[GRASS-dev] [GRASS-user] Re: grass-user Digest, Vol 30, Issue 22

Below is a recent exchange between Markus (Neteler) and me about the new r.watershed.fast.

The gist is the question: is it ready to go into the develbranch_6 and trunk (7) svn or does it need more testing. I thought it was already in the main svn, but Markus pointed out that it is still in Addons.

Michael

Begin forwarded message:

From: Markus Neteler <neteler@osgeo.org>
Date: October 9, 2008 1:38:37 PM GMT-07:00
To: “Michael Barton” <michael.barton@asu.edu>
Subject: Re: [GRASS-user] Re: grass-user Digest, Vol 30, Issue 22

Please post it to the list, too. :slight_smile:

On Thu, Oct 9, 2008 at 10:22 PM, Michael Barton <michael.barton@asu.edu> wrote:

We’re almost at a point of recompiling GRASS on our main modeling box. When

we do that, we will certainly test the new r.watershed.fast. However, if

others test and want to include this in the svn, it’s fine by me to go ahead

and replace the old module.

Michael


C. Michael Barton, Professor of Anthropology

Director of Graduate Studies

School of Human Evolution & Social Change

Center for Social Dynamics & Complexity

Arizona State University

Tempe, AZ 85287-2402

USA

voice: 480-965-6262; fax: 480-965-7671

www: http://www.public.asu.edu/~cmbarton

On Oct 9, 2008, at 1:04 PM, Markus Neteler wrote:

On Thu, Oct 9, 2008 at 9:39 PM, Michael Barton <michael.barton@asu.edu>

wrote:

Ah.

But I did think that it was tested last summer, that it worked well, and

the

commentators on the list thought that it should be moved into the main

svn.

Do you think we need more testing? If so, I’ll try to have some done

here.

I am fine with all - if results are identical to old r.watershed and

the paramters/flags

are compliant, we can replace it even in 6.4. If not, put into 7.

I am out of time to do tests unfortunately.

Markus


Open Source Geospatial Foundation
http://www.osgeo.org/
http://www.grassbook.org/

On Thu, Oct 9, 2008 at 11:13 PM, Michael Barton <michael.barton@asu.edu> wrote:

Below is a recent exchange between Markus (Neteler) and me about the new
r.watershed.fast.
The gist is the question: is it ready to go into the develbranch_6 and trunk
(7) svn or does it need more testing. I thought it was already in the main
svn, but Markus pointed out that it is still in Addons.

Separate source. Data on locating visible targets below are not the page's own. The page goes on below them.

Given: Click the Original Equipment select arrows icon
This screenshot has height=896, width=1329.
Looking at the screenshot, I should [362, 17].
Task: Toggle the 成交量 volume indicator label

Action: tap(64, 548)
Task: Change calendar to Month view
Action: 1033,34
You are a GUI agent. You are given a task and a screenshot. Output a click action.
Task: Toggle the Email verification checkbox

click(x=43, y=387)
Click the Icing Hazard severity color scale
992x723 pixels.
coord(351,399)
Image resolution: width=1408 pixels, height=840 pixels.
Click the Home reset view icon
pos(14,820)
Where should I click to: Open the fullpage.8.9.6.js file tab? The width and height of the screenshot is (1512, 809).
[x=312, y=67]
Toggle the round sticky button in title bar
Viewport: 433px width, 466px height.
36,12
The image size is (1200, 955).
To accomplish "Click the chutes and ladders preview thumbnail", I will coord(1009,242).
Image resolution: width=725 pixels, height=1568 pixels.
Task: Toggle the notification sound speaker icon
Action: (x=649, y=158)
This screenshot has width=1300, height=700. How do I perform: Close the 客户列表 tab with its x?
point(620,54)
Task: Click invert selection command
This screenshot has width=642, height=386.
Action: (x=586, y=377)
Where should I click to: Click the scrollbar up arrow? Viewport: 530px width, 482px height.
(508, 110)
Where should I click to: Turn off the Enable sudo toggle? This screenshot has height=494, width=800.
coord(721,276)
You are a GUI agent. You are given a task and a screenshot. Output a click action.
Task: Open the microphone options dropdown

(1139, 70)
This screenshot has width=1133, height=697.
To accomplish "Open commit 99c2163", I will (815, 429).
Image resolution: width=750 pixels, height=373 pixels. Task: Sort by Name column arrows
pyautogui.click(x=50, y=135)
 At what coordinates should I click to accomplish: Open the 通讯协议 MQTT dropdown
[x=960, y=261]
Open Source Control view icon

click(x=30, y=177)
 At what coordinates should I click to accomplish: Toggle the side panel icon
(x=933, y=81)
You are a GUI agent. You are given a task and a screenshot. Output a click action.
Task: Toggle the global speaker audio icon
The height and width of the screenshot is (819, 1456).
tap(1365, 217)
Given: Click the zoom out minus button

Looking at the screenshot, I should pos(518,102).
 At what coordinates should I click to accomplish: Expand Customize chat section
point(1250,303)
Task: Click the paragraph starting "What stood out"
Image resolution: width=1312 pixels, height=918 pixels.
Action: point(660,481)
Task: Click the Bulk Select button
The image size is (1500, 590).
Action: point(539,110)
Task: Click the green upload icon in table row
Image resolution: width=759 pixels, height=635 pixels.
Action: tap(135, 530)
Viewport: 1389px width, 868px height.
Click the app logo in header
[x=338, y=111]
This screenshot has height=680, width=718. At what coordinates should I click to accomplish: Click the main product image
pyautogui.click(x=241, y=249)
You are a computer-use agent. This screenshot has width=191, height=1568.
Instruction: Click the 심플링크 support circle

Indeed it is not even in Addons - I tried to point out that Addons would be
a good place to facilitate testing.

@Markus: if you are interested, please check here:
http://trac.osgeo.org/grass/wiki/HowToContribute#WriteaccesstotheGRASS-Addons-SVNrepository
-> Write access to the GRASS-Addons-SVN repository

Markus

Markus Neteler wrote:

On Thu, Oct 9, 2008 at 11:13 PM, Michael Barton <michael.barton@asu.edu> wrote:
  

Below is a recent exchange between Markus (Neteler) and me about the new
r.watershed.fast.
The gist is the question: is it ready to go into the develbranch_6 and trunk
(7) svn or does it need more testing. I thought it was already in the main
svn, but Markus pointed out that it is still in Addons.
    
Indeed it is not even in Addons - I tried to point out that Addons would be
a good place to facilitate testing.

@Markus: if you are interested, please check here:
http://trac.osgeo.org/grass/wiki/HowToContribute#WriteaccesstotheGRASS-Addons-SVNrepository
-> Write access to the GRASS-Addons-SVN repository
  

Yes, I am interested! And this new version might need some testing, in
particular for the seg mode. The original version uses very little
memory, so assuming that GRASS runs today on systems where at least
500MB RAM are available I changed the parameters for the seg mode, more
data are kept in memory, speeding up the seg mode. Looking at other
modules using the segment library (e.g. v.surf.contour, r.cost), it
seems that there is not one universally used setting, instead the
segment parameters are tuned to each module. The new settings work for
me, but not necessarily for others, and maybe using 500MB is a bit much.
Still, the seg mode is slow and testing would require a lot of patience.
I only tested it for smaller regions, not yet for regions that would
require several GB of RAM. The aim is to get close to 2,147,483,647
cells in a region... BTW, has anybody recently used the seg mode of the
original version successfully and done so because the non-segmented
r.watershed would run out of memory?

I'm rather confident about the ram version, but it can do only good if
developers review the new code.

Will try to get write access to the GRASS-Addons-SVN repository, and add
an entry in the GRASS-Addons wiki.

Thanks for your feedback!

Markus

Markus Metz wrote:

assuming that GRASS runs today on systems where at least
500MB RAM are available

500MB total, 500MB per user, or 500MB per process?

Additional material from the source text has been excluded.